Drudgery, or the Dream?

Being an in-demand winemaker on the payroll at a big Napa Valley winery can be pretty sweet. You get compensated nicely for lending your name to the project, for tasting and blending, for making a few picking and bottling decisions. And it's drudgery-free: Most days you can just pull up in your Land Rover, call some shots, then speed off to your next gig.

One question though: If these high-paying gigs making high-scoring wines for iconic Napa Valley cellars are so dreamy, then why does just about every winemaker we know have a personal label? One that makes them do the most menial and tedious of labor, from the barrel scrubbing to the bookkeeping? They drive forklifts. They outsource next-to-nothing, crafting tiny quantities of wine with maximum care.

And when these winemakers have a few barrels left over that don't fit into the plan for their passion-project bottlings, they need to find a home for them. And that's a good thing for us.

We lucked upon the 2023 Echoes in the Canyon story at the home of one of our closest friends, Molly, who’s one of the best-connected players in Napa. When we arrived, she was already clinking glasses with another friend, a beloved winemaker retained by a half-dozen wineries to elevate their juice into the pantheon year after year. They do it, to the tune of 100-point scores from Parker, Dunnuck, and Galloni. For their efforts, they've earned Winemaker of the Year honors from a major magazine.

We'd only met them at events where they were obligated to talk up their patrons' wines. But here, they were all about their own label—and it's amazing how animated they can get talking about dragging hoses. They even brought a few bottles, including one without a label: a shiner.

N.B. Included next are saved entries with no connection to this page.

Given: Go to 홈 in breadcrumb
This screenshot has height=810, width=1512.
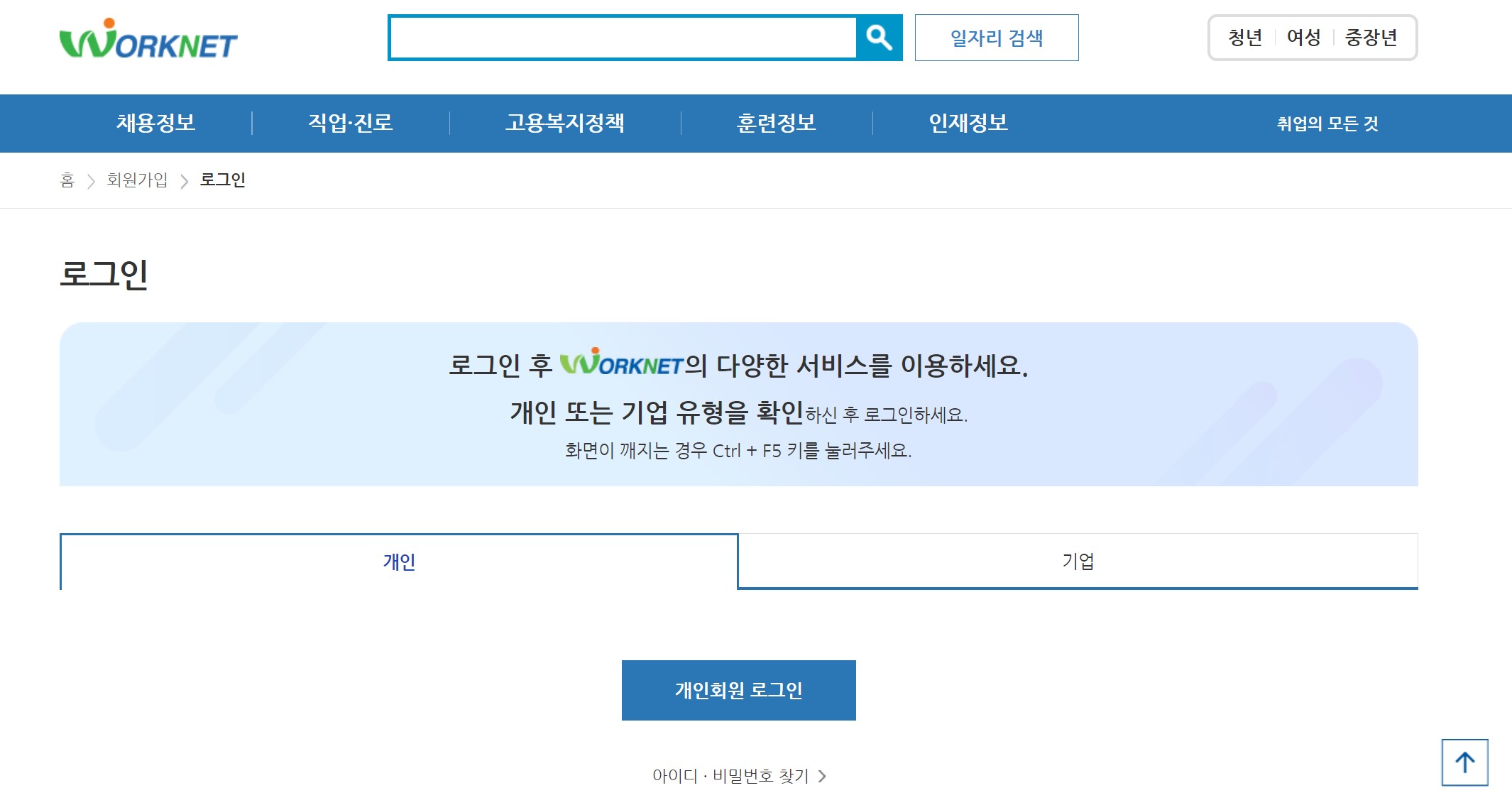Looking at the screenshot, I should click(x=67, y=180).
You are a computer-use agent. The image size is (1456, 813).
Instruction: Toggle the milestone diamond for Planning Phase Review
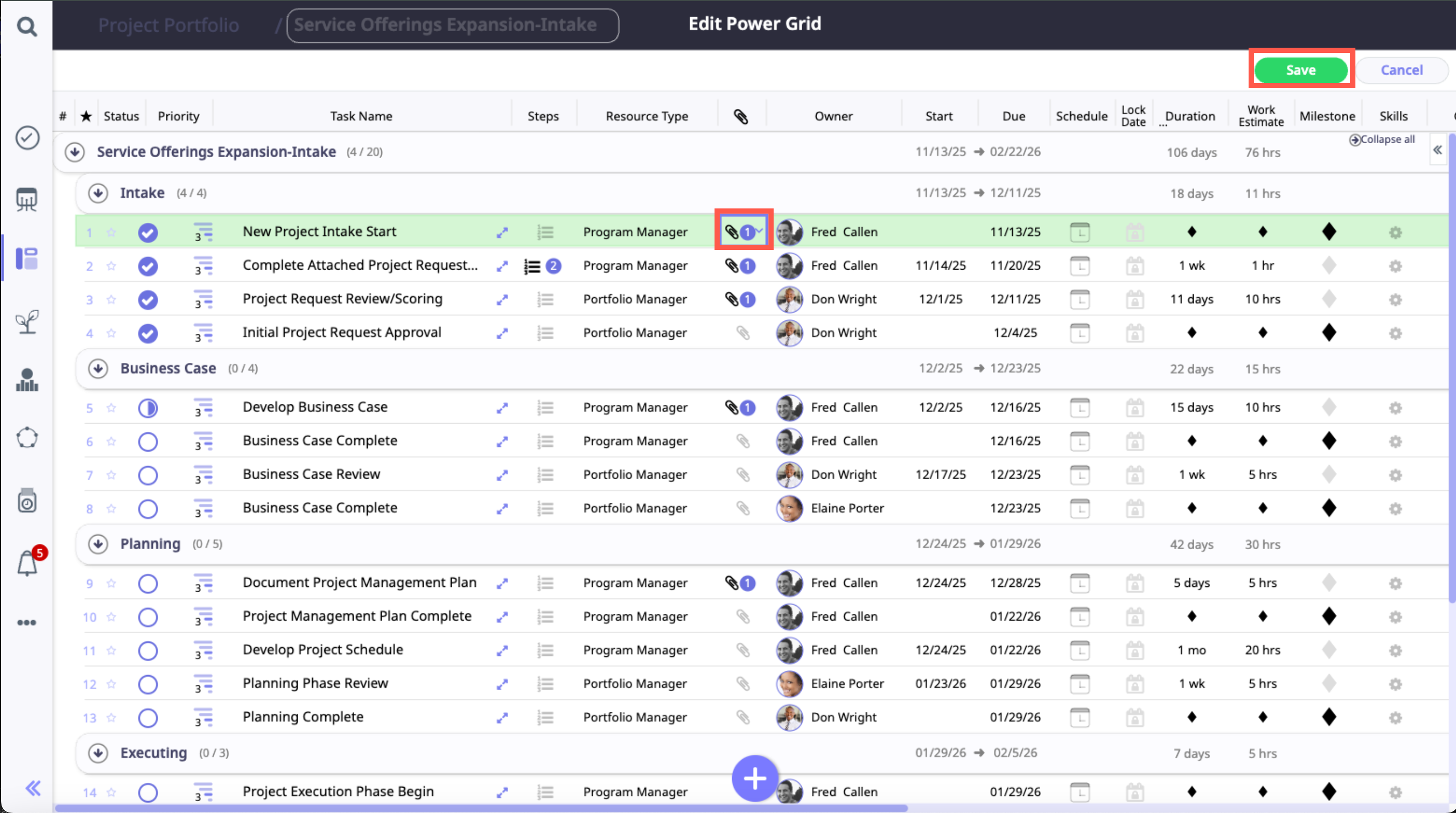tap(1329, 683)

The shiner represented a few barrels of 100% Cabernet that were outrageously good to our palates. The sources? They wouldn't say, but we happen to know that their main Cab comes from one of the most prized sites in Oakville's eastern hills. The reason it was available? They always dose their Cab with a little Cab Franc, and when they nailed the blend, there were a few barrels of pure Cabernet Sauvignon left over. And it was fantastic juice. They said as much.